Stanislas Guerini le 18 mai 2022. (FRANCEINFO / RADIO FRANCE)

Condamné pour violences conjugales en 2020, le marcheur Jérôme Peyrat a retiré sa candidature aux législatives en Dordogne, mercredi 18 mai dans l'après-midi. Le matin, le patron de la République en marche Stanislas Guérini avait déclenché un tollé en prenant sa défense sur franceinfo. Il avait cru bon le qualifier d’"honnête homme", une bourde XXL qui a donc scellé son sort.

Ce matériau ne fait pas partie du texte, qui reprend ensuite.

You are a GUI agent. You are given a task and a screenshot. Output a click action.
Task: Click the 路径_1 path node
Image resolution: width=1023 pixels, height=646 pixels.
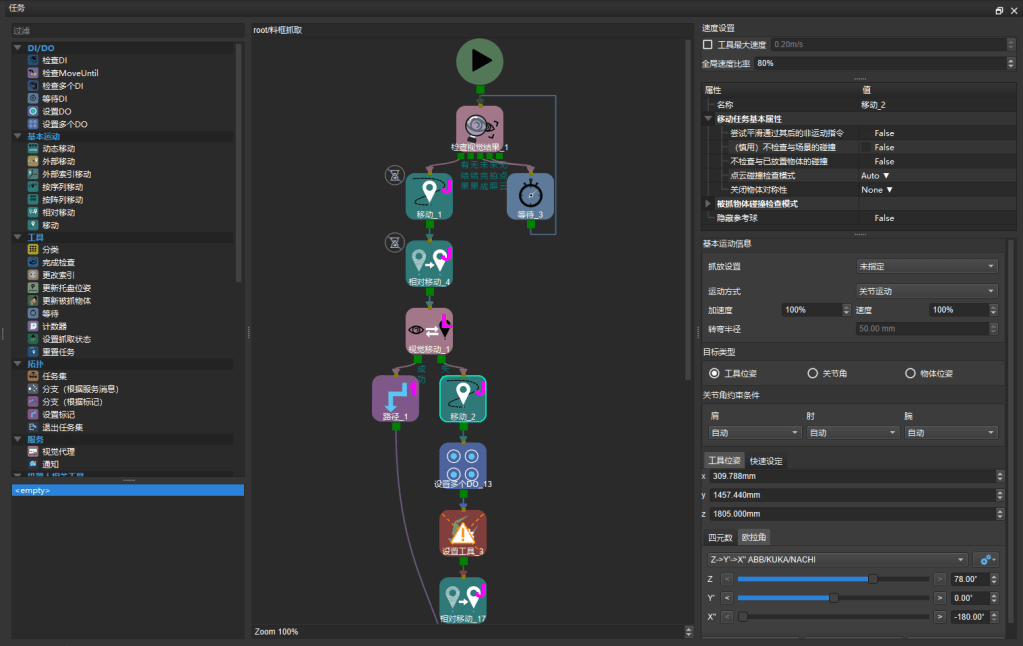pos(395,396)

Dans l’après-midi Stanislas Guérini s’est excusé. Mais sa stupéfiante défense initiale illustre l’aveuglement persistant d’une bonne partie du monde politique sur l’époque actuelle. Il avait argumenté sur la légèreté de la peine infligée, 3 000 euros avec sursis, minimisé les faits, glissé que la victime avait, elle aussi, subi une condamnation mineure. Sans comprendre que la seule incrimination infamante de "violences conjugales" suffisait à invalider la candidature de Jérôme Peyrat. Après la vague #MeToo, une telle faute laisse pantois. Surtout quand le gouvernement exhorte à la libération de la parole des femmes et prétend faire, une fois encore, de l’égalité entre les femmes et les hommes la grande cause du quinquennat.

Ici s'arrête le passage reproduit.